Saved data entries
---

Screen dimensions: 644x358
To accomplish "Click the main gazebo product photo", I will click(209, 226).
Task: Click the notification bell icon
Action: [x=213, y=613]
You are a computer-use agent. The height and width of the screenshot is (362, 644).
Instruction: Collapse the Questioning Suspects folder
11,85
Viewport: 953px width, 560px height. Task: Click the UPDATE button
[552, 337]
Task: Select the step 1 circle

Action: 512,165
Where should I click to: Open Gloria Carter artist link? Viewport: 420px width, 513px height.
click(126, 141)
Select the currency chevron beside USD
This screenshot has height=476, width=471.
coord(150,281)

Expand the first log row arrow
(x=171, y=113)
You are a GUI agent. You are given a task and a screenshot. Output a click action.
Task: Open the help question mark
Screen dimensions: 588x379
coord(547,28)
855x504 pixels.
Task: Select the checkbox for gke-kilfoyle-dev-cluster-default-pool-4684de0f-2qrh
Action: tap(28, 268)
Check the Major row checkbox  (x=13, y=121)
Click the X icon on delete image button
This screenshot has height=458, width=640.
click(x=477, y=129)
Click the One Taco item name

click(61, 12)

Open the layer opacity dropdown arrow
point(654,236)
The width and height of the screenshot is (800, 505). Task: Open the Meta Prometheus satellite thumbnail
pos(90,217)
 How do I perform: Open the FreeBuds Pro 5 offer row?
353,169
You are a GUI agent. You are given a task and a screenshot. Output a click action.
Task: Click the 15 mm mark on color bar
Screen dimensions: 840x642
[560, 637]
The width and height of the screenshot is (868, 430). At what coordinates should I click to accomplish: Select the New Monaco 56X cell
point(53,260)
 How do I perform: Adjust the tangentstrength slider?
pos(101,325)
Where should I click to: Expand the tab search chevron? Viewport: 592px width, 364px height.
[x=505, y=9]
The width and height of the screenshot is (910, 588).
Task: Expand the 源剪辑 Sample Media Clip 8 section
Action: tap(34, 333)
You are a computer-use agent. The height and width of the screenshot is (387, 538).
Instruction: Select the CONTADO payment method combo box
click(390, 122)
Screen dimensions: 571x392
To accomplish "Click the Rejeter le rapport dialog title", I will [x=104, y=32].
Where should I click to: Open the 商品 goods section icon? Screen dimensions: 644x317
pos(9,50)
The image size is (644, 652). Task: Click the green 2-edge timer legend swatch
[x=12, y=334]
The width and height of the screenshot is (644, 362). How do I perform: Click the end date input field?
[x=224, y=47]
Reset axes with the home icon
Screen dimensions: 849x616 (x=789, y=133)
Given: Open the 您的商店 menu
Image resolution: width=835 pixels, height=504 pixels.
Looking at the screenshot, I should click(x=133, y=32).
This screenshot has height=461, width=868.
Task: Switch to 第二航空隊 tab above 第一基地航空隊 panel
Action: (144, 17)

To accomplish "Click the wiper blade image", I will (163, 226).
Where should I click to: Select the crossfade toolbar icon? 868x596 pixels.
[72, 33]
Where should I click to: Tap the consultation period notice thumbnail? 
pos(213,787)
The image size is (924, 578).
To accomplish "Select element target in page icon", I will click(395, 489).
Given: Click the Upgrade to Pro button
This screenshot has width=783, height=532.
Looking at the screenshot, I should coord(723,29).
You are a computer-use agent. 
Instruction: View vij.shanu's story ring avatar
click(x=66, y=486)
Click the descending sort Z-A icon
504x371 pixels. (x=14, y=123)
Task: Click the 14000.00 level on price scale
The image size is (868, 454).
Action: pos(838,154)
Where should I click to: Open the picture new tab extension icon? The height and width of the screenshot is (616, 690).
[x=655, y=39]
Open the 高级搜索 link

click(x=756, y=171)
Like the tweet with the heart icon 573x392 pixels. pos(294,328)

---

Working down from the line that contains "This screenshot has width=783, height=532.", retype each line exactly through the last line of the data, and give nothing else.

This screenshot has width=783, height=532.
Looking at the screenshot, I should coord(723,29).
You are a computer-use agent. 
Instruction: View vij.shanu's story ring avatar
click(x=66, y=486)
Click the descending sort Z-A icon
504x371 pixels. (x=14, y=123)
Task: Click the 14000.00 level on price scale
The image size is (868, 454).
Action: pos(838,154)
Where should I click to: Open the picture new tab extension icon? The height and width of the screenshot is (616, 690).
[x=655, y=39]
Open the 高级搜索 link

click(x=756, y=171)
Like the tweet with the heart icon 573x392 pixels. pos(294,328)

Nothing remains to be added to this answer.